Exercise requirements
Look below for the line containing "This screenshot has width=220, height=205."; from there through the line containing "Task: Remove Network Adapter 1 with X icon", both lines included, please set down each line exactly and nothing else.

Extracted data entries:
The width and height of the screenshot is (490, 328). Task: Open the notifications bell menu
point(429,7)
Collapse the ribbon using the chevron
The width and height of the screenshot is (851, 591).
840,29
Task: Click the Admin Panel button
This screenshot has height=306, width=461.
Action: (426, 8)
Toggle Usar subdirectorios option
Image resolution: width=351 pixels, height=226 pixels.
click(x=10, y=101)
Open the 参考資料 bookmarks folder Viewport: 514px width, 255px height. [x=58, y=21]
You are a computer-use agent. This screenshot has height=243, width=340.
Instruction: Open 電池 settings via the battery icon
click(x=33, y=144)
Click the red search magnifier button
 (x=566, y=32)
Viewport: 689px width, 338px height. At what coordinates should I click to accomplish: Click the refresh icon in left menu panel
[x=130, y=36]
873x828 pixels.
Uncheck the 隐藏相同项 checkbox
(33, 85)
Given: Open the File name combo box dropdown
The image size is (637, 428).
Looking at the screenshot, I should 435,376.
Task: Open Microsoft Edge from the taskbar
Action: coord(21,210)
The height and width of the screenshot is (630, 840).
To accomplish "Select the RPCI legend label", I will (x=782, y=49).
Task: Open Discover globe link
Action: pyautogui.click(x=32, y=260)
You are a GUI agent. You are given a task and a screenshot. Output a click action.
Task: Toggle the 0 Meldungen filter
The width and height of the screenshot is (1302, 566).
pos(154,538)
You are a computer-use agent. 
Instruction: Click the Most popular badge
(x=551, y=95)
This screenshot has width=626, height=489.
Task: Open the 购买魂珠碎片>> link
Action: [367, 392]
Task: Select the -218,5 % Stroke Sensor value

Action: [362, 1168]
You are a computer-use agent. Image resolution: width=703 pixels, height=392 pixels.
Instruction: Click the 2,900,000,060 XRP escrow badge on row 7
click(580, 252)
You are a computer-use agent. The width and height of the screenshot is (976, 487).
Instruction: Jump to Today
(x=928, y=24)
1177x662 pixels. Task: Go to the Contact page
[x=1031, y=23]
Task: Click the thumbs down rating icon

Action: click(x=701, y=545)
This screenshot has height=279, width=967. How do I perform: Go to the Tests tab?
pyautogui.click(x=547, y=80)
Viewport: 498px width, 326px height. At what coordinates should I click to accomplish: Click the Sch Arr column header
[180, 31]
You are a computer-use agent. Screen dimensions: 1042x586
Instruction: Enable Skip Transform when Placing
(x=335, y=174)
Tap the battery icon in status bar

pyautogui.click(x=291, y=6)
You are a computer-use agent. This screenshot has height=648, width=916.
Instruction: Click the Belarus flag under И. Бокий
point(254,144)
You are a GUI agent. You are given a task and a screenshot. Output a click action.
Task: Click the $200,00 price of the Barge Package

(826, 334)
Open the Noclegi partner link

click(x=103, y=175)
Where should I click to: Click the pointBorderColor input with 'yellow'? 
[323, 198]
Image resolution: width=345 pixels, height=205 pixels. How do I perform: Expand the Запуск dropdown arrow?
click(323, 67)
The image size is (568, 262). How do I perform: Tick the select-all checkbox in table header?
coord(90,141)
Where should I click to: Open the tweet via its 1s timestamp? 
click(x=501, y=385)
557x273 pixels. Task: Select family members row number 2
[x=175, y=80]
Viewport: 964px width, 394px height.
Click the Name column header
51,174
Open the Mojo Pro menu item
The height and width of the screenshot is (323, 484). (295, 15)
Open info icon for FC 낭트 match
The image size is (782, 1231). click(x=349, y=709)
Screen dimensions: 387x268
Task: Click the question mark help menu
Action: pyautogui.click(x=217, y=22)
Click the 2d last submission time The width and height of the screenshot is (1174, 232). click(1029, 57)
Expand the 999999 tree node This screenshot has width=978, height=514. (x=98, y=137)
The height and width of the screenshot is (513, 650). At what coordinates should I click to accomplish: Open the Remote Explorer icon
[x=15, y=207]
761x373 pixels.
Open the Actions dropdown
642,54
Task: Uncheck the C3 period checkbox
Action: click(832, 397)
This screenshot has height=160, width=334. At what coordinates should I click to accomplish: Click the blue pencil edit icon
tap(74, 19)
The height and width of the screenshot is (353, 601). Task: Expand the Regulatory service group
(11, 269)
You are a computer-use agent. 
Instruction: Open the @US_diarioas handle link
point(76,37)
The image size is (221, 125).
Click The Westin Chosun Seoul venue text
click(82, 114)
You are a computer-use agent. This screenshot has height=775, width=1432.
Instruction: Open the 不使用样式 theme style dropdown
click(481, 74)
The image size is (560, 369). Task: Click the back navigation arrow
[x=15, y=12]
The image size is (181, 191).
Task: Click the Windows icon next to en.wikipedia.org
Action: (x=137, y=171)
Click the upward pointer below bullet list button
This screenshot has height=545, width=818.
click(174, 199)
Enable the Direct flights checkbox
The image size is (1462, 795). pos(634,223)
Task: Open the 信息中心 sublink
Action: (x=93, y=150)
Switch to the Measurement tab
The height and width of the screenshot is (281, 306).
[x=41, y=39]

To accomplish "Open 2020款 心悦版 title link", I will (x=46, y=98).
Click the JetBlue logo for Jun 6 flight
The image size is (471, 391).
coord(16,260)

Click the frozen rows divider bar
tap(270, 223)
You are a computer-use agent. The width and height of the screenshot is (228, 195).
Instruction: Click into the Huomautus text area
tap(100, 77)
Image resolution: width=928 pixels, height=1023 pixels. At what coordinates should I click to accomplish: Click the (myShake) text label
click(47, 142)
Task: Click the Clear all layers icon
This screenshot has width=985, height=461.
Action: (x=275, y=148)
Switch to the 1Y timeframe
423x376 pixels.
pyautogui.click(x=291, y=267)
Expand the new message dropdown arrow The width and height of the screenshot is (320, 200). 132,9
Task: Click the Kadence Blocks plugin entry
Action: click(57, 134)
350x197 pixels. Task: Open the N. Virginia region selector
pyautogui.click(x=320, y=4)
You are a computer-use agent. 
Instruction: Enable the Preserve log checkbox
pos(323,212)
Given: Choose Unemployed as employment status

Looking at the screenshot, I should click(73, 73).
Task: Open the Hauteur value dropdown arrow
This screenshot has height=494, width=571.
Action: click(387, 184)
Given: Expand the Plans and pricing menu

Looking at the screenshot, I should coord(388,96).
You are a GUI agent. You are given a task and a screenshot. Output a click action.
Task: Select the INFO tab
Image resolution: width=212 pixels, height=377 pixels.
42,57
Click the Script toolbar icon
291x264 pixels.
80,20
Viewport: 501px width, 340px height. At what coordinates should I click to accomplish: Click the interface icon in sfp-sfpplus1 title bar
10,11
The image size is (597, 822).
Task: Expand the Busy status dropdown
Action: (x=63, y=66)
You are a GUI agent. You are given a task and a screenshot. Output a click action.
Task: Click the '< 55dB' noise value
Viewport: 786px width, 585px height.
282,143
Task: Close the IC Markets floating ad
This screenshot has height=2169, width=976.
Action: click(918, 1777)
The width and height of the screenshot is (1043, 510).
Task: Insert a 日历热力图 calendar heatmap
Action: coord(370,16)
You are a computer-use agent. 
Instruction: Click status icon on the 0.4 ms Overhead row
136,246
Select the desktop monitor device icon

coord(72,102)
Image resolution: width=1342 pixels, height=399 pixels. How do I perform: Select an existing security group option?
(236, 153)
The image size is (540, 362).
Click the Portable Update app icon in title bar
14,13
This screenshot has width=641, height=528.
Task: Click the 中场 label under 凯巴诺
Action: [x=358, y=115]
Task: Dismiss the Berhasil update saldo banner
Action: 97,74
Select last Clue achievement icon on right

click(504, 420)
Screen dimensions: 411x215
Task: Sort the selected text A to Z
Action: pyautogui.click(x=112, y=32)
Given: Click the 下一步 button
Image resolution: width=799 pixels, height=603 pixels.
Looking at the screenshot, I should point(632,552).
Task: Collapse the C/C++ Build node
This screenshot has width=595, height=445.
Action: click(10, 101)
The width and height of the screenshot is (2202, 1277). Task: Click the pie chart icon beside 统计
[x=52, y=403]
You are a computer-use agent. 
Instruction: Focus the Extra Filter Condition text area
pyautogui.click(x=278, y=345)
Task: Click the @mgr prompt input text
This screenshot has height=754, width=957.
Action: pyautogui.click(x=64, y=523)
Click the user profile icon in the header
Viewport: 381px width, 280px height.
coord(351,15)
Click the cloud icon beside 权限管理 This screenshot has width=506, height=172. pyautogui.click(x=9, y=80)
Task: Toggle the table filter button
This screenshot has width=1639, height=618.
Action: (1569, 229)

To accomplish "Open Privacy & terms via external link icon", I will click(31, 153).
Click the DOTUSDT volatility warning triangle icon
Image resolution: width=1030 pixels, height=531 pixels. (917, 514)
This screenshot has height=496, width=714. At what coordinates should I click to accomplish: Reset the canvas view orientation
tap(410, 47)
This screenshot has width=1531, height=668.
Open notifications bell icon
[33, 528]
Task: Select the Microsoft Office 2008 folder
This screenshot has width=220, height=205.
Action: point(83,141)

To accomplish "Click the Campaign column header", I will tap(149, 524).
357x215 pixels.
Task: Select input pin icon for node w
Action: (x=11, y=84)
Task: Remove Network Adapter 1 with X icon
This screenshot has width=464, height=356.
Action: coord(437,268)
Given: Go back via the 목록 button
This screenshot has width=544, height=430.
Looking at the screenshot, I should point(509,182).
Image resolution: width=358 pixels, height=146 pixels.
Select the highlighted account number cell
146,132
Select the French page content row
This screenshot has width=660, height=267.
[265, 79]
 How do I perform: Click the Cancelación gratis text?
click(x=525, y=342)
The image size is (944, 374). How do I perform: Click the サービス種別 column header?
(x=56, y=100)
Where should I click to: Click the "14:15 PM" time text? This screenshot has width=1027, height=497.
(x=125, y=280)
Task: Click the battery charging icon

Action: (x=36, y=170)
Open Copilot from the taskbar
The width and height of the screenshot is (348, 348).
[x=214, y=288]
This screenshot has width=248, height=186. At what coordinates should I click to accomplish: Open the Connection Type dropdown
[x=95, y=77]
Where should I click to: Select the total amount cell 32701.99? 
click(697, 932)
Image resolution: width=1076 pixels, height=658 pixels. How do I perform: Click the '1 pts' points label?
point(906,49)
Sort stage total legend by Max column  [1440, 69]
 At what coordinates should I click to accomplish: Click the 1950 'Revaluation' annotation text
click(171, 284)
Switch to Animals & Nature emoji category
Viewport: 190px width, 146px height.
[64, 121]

Answer space
This screenshot has width=220, height=205.
Action: point(83,141)

To accomplish "Click the Campaign column header", I will tap(149, 524).
357x215 pixels.
Task: Select input pin icon for node w
Action: (x=11, y=84)
Task: Remove Network Adapter 1 with X icon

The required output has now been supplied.